Document |
--------------------------------------------------

This block calculates levenshtein distince between two columns of text via R's native adist function and then applies the min function.

dist.name<- adist(source1$name,source2$name, partial = TRUE, ignore.case = TRUE)
dist.address <- adist(source1$address, source2$address, partial = TRUE, ignore.case = TRUE)

min.name<-apply(dist.name, 2, min)
min.address <- apply(dist.address, 2, min)

I would like to do the following:

  1. match source1$name with source2$name based on the minimum levenshtein distance.

  2. If the results of 1 yield an NA, match based on source1$address and source2$address using levenshtein distance. I have tried using a for loop, which works fine for 1 but not 2. Here is the code I used to try and incorporate both:

    match.s1.s2<-NULL  
for(i in 1:nrow(dist.name)){
  for(j in 1:nrow(dist.address)){
if(is.na(match(min.name[i], dist.name[i, ]))) {
s2.i <- match(min.address[j], dist.address[j,])
s1.i <- i
match.s1.s2 <- match.s1.s2<-rbind(data.frame(s2.i=s2.i,s1.i=s1.i,s2name=source2[s2.i,]$name, 
                                         s1name=source1[s1.i,]$name, adist=min.name[j], 
                                         s1.i.address = source1[s1.i,]$address,
                                         s2.i.address = source2[s2.i,]$address),match.s1.s2)

--------------------------------------------------

Exercise A | Return the part of the Levenshtein matching post that opens with the words containing "This block calculates" and closes with "minimum levenshtein distance.", copied word for word.
Exercise B | Carry the Levenshtein matching post forward from the point where it stops.
The data that follow can be left aside.

Source data |
--------------------------------------------------

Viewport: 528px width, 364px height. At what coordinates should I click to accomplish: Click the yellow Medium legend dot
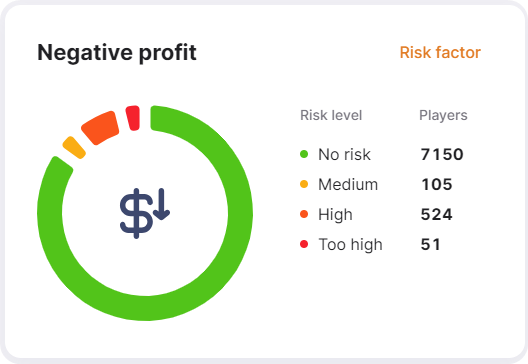click(304, 184)
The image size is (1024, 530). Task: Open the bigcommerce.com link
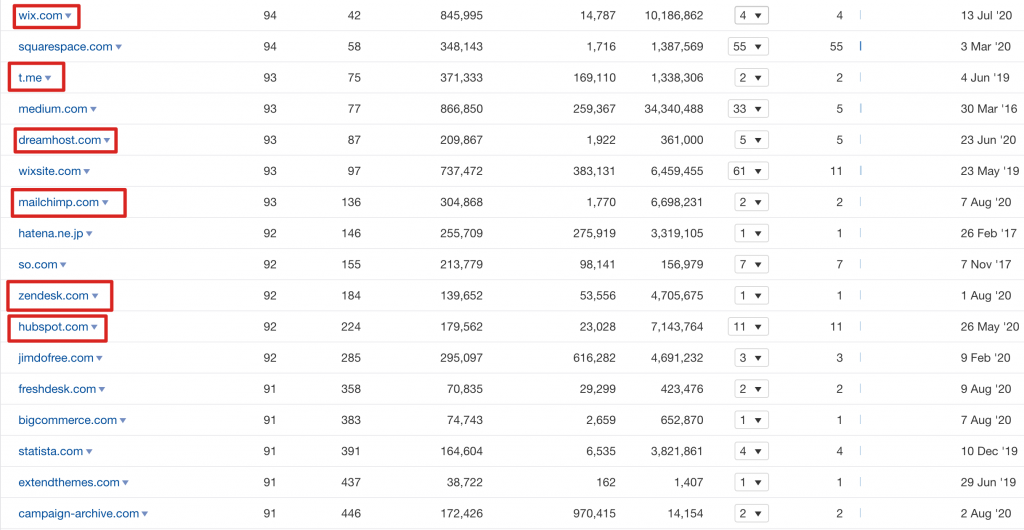(67, 420)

--------------------------------------------------

Output A |
This block calculates levenshtein distince between two columns of text via R's native adist function and then applies the min function.

dist.name<- adist(source1$name,source2$name, partial = TRUE, ignore.case = TRUE)
dist.address <- adist(source1$address, source2$address, partial = TRUE, ignore.case = TRUE)

min.name<-apply(dist.name, 2, min)
min.address <- apply(dist.address, 2, min)

I would like to do the following:

  1. match source1$name with source2$name based on the minimum levenshtein distance.

Output B |
} else {
  s2.i<-match(min.name[i],dist.name[i,])
  s1.i<-i
  match.s1.s2<-rbind(data.frame(s2.i=s2.i,s1.i=s1.i,s2name=source2[s2.i,]$name, s1name=source1[s1.i,]$name, 
                            adist=min.name[i], s1.i.address = source1[s1.i,]$address,
                            s2.i.address = source2[s2.i,]$address),match.s1.s2)
    }

  }

}

My problem is it's slow and it ends up producing a data frame that is much too large. The end result, data frame match.s1.s2 should have the same number of rows as source1. Any advice or help would be much appreciated. Thanks.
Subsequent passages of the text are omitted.